Divine vs. Human Memory

The acts of divine healing for these biblical women set up a paradigm for the mode of God’s memory. For humans, memory is an act of re-collection, assembling past events in our mind as a reconstructed narrative. It works associatively rather than linearly. Just as the Shofar’s horn might curve, its wail rising from low to high pitch, so memory is curved. Remembering is a means of re-constructing ourselves as we stand in the present.

It is difficult, however, to speak of the memory of God, who is omniscient. Human memory entails forgetting, but for God, as the coda (מעין החתימה) to the zikhronot states: “There is no forgetting before Your throne of Glory, nothing is hidden from Your sight [אין שכחה לפני כסא כבודך ואין נסתר מנגד עינך].”

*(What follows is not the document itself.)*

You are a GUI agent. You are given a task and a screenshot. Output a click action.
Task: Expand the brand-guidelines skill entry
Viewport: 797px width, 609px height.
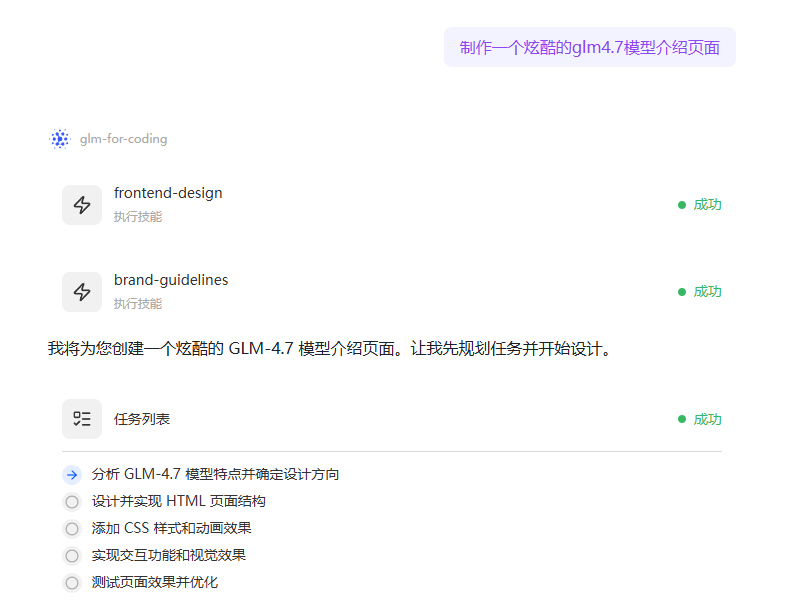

The biblical stories, I suggest, are not about God’s re-collection of past events or his remembering something he had forgotten. Rather, it’s about punctuated moments in history when the divine presence intervenes to create significant change. I suggest that each of these women’s stories conforms to a common paradigm, in Robert Alter’s terms “a type scene,”[4] where barrenness and conception becomes the fertile ground for the working of divine providence.

It is this model of God’s act of “remembering” that serves as inspiration for our bared and barren souls on Rosh Hashanah.

The Paradigm of the Barren Woman in Tanakh

The Hebrew Bible contains six stories of barren women:

  1. Sarah (Gen 18:9-15),
  2. Rebekah (Gen 25:19-26),
  3. Rachel (Gen 30:1-8, 22-24),
  4. The unnamed wife of Manoah and mother of Samson (Judg 13:1-24),
  5. Hannah, wife of Elkanah and mother of Samuel the prophet (I Sam 1:1-28),
  6. The Shunammite woman, an acolyte of the prophet Elisha (2 Kgs 4:8-17).

All these women suffer a prolonged period of infertility, sometimes exacerbated by the presence of a less-beloved though more fertile co-wife. The woman’s barrenness is only relieved by miraculous intervention.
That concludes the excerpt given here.